Low procedure volume and task complexity are recurrent themes in the associations between ageing and poor performance in doctors. Yet, doing fewer complex procedures is an often recommended workplace adaptation for older doctors. It is difficult to strike a balance between minimising case load and maintaining expertise.

Solutions
Competency assessment

An alternative to mandatory retirement is competency assessment, which has been adopted in Ontario, where there are mandatory peer assessments every 5 years for physicians aged over 70 years, and in British Columbia.24 Although competency assessment for monitoring performance has been much discussed in the literature,25 there has been no consensus about the best methods. Limitations of methods such as universal continuing education requirements and peer review include lack of rigour for peer-review groups, reliance on self-identified problems for discussion, and the difficulty of approaching or reporting senior incompetent peers.
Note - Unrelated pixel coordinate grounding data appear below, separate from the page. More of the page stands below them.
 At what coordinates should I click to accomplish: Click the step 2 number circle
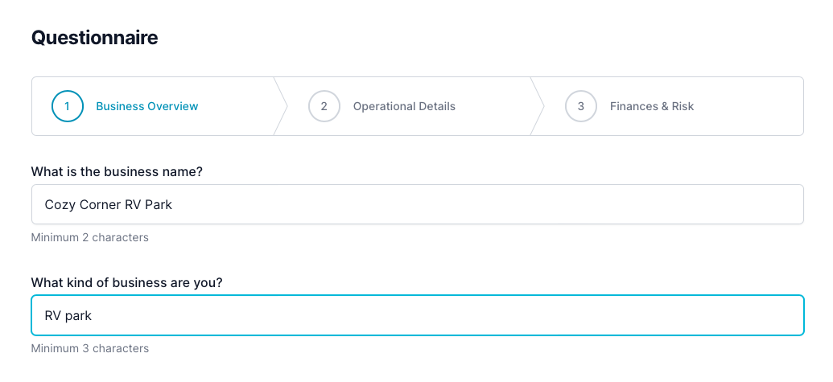[x=324, y=106]
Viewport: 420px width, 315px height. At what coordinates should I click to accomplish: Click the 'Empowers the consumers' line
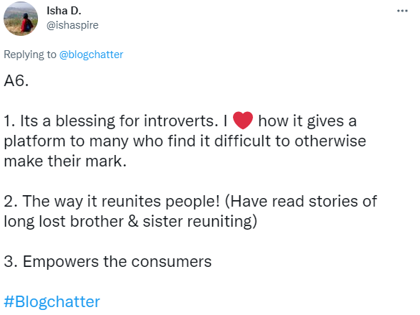coord(117,261)
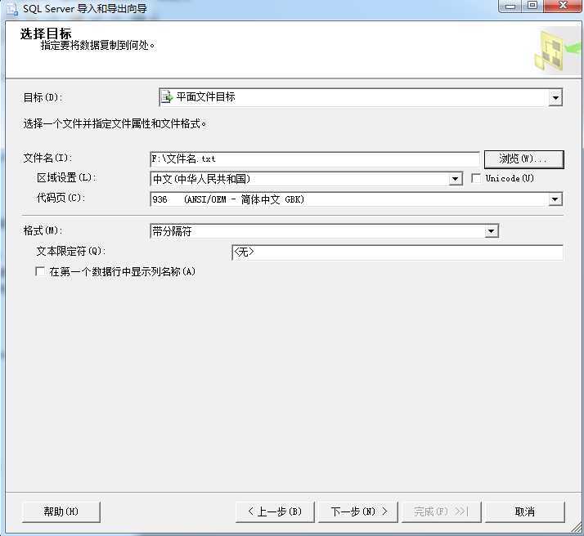Toggle 在第一个数据行中显示列名称 checkbox
The width and height of the screenshot is (584, 536).
(x=40, y=272)
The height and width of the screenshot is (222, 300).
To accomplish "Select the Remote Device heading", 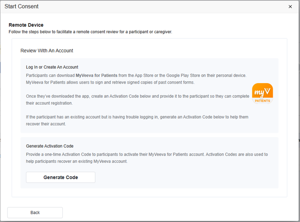I will pyautogui.click(x=26, y=25).
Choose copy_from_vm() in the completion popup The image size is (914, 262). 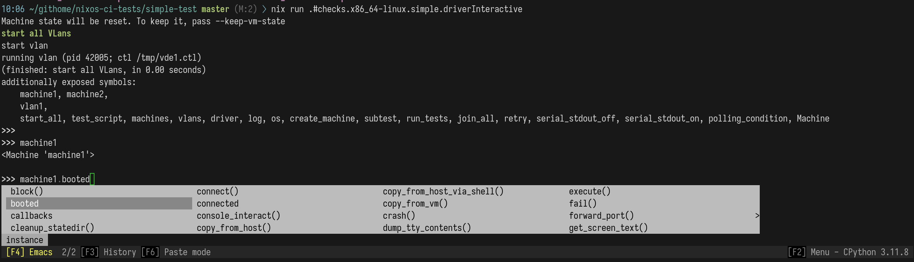click(x=415, y=203)
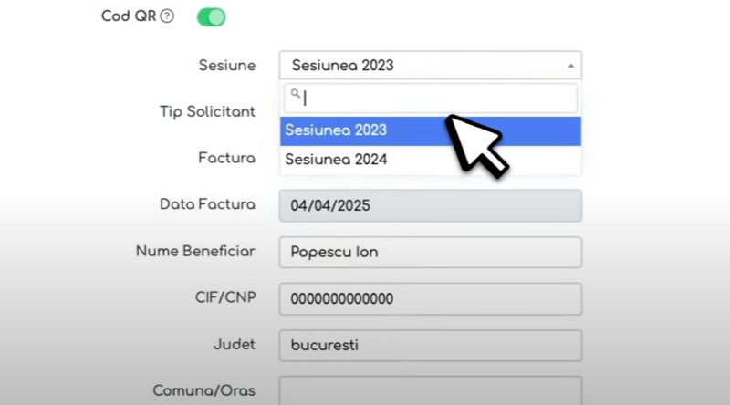Click the magnifier icon in the dropdown search
Screen dimensions: 730x405
click(294, 93)
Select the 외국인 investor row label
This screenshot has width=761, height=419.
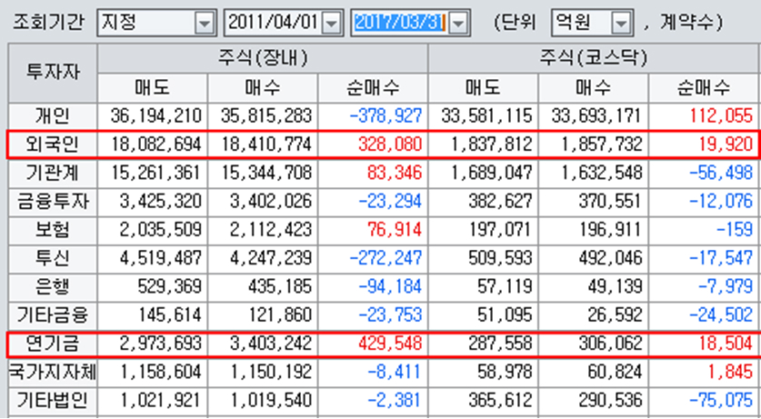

While intensivists often work in group environments — where incidental and informal peer reviews occur almost continuously, avoiding the common problem of solo practice associated with undetected impairment17 — they are not immune.

Workplace adaptation

Doctors identified as ageing well by their peers have been found to adopt changes intuitively, such as taking longer with patients, avoiding isolation and areas of unfamiliar practice, retiring from new procedural work and using “scaffold” strategies to support memory.26 Potential workplace adaptations have also been identified by a study investigating cognitive changes in older physicians,22 but such adaptations need to be individualised and, ideally, would be agreed by each specialty and ratified by the relevant college. Some of adaptations recommended by the American College of Emergency Physicians (the only body to have taken this approach) include weekend day shifts instead of night shifts, consistent shifts at a set time of day or night, fewer consecutive shifts, and exchange of clinical duties for teaching or administration.5

Since a detailed review by Baker in 200127 of the effects of ageing on the performance of anaesthetists, there has been periodic discussion within the Australian and New Zealand College of Anaesthetists about the role of the older anaesthetist. Baker’s recommendations included reducing night-call duties at 55 years of age, ceasing night calls and reducing overall hours at 60 years of age, and mandatory retirement at 65 years of age. However, none of these have yet been implemented as policy by the College. Morgan28 has also advocated ceasing after-hours calls for intensivists over 60 years of age, with increased senior registrar cover. A multicentre study in the US is investigating ways to make intensivists’ work more sustainable (eg, alternative staffing models such as weekend cross-coverage for a colleague on call during the week).9

As far as we are aware, neither the Australian Health Practitioner Regulation Agency nor any of the specialist medical colleges in Australia have any explicit policies regarding ageing practitioners, apart from ethical guidelines regarding doctors’ health.


Provenance: Not commissioned; externally peer reviewed.